Plus encore dans la deuxième partie de l’article de Foreign Policy cité plus haut, écrit avec son disciple de Harvard Graham Allison, lui-même âge de 83 ans, il mettait en garde contre « les défis inédits » posés non plus par l’arme nucléaire, mais par l’Intelligence Artificielle « autre technologie à certains égards, encore plus terrifiante. »

Par une suite de questions, il énonçait l’amplitude des nouveaux risques auxquels l’humanité est confrontée.

« Des machines aux capacités surhumaines menaceront-elles le statut de l’humanité maître de l’univers ? L’IA sapera-t-elle le monopole des nations sur leurs moyens de violence de masse ? Permettra-t-elle à des individus ou à de petits groupes de produire des virus capables de tuer à une échelle qui était auparavant l’unique apanage des puissances ? L’IA pourrait-elle éroder la dissuasion nucléaire qui constitue un pilier de l’ordre mondial actuel ? »

La suite de l’analyse qui mettait l’accent sur le caractère immatériel indétectable des capacités de cyber-déstruction concoctées en laboratoire par des start-up dont la rivalité commerciale accélère les progrès plus rapides que ceux des États constitués, appelait à la prise de conscience de la menace et au dialogue entre Pékin et Washington, les deux premières puissances globales du secteur de l’IA.

L’objectif des négociations à la fois directes entre les structures officielless et parallèles entre experts, serait, dit-il, d’imaginer d’urgence des « garde-fous » aussi efficaces que celui de la dissuasion nucléaire, capables d’empêcher l’humanité de courir au désastre.

Note(s) :

[3Selon Ben Kiernan, historien, professeur à Yale et spécialiste du Cambodge, entre 1969 et août 1973, pour détruire les bases logistiques vietnamiennes au Cambodge, les États-Unis ont déversé 500 000 tonnes de bombes sur le « Bec de canard » redent cambodgien en territoire vietnamien. L’un des effets de cette stratégie du tapis de bombes massif fut de provoquer le ralliement aux Khmers Rouges d’une partie de la population cambodgienne de la région.

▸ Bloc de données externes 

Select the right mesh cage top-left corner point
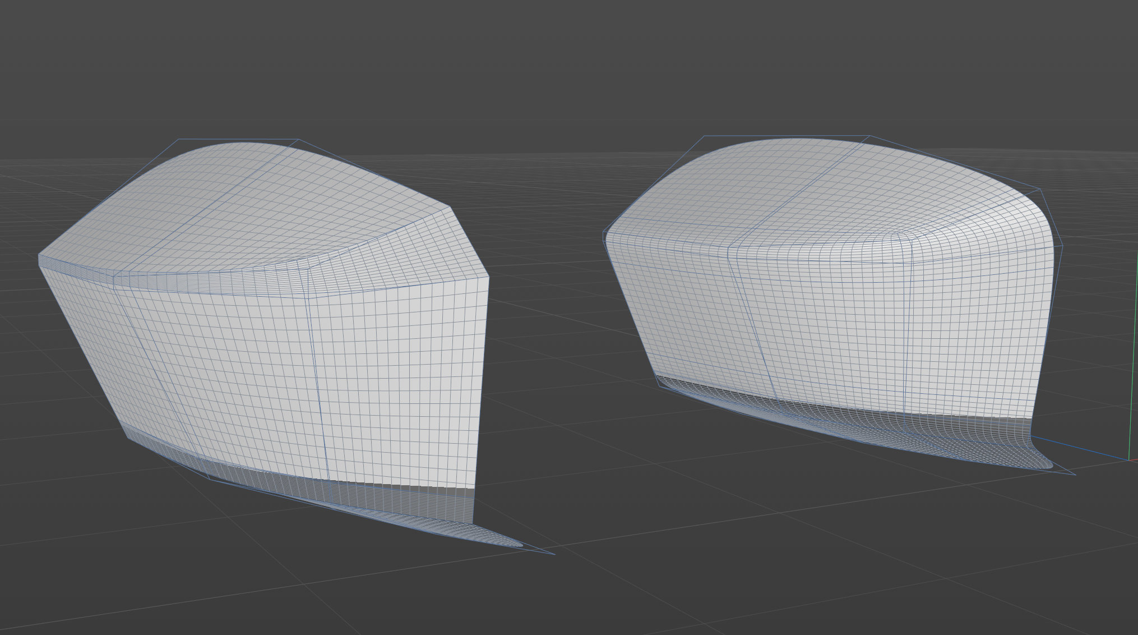 [704, 136]
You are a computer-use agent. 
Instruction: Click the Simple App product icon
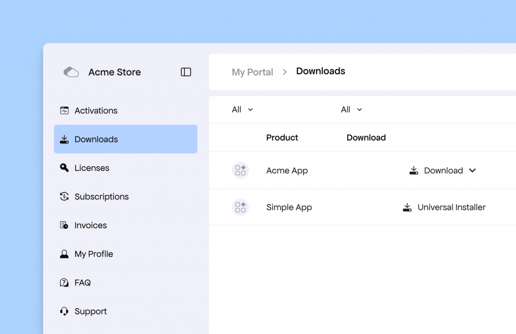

La brutalité illustrait le machiavélisme stratégique de Kissinger pour qui les « détails » ne comptaient pas au regard des « frottements tectoniques » des puissances. Les amertumes critiques face au cynisme froid du Secrétaire d’État de Nixon et Ford (après Watergate) ont été exprimées en 1979 par le journaliste britannique William Shawcross dans son livre « Sideshow. Kissinger, Nixon and the Destruction of Cambodia », imparfaitement traduit en Français par « Une tragédie sans importance ».

Dans un article paru en 2018 dans « Guerres mondiales et conflits contemporains » Antoine Coppolani professeur des Universités notait que « l’agression américaine contre le Cambodge n’était qu’un corollaire de la guerre du Vietnam, inévitable, mais secondaire »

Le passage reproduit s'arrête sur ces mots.